● Article:
:::
-2

For == operation on variables of String for two different objects s and p created using new gives result as false (line 1) which I understand but why does line 3 and 4 ( line number commented ) gives true as Output?

I am aware of the fact that == is meant for reference comparison and that's where i have the doubt if it's meant for reference comparison then why line 4 gives true as j is an integer and there is no immutability concept as for String ( String s ) and everytime a new object has to be created ?

    class World
{
    public static void main(String[] args)
    {   
        String s=new String("B");
        String p=new String("B");
        System.out.println(s==p);                    //false    line 1
        Test t1= new Test("A",4);
        Test t2= new Test("A",4);
        System.out.println(t1==t2);                 //false     line 2
        System.out.println(t1.s==t2.s);             //true      line 3
        System.out.println(t1.j==t2.j);             //true      line 4
    }
}

class Test
{
    String s;
    int j;
    Test(String s, int j)
:::
● Data section:
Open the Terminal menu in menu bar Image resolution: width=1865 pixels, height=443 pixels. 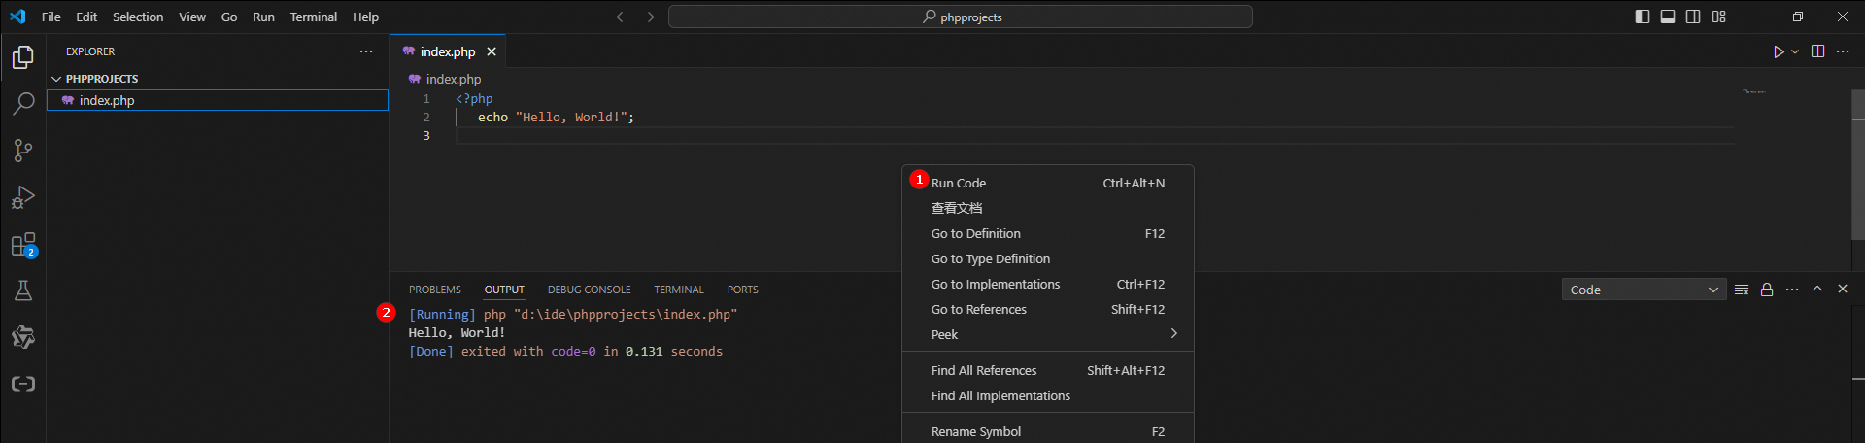313,17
:::
● Problem statement:
In the Java question, which two arguments are passed to the Test constructor when t1 and t2 are created?

● Full solution:
The string "A" and the integer 4.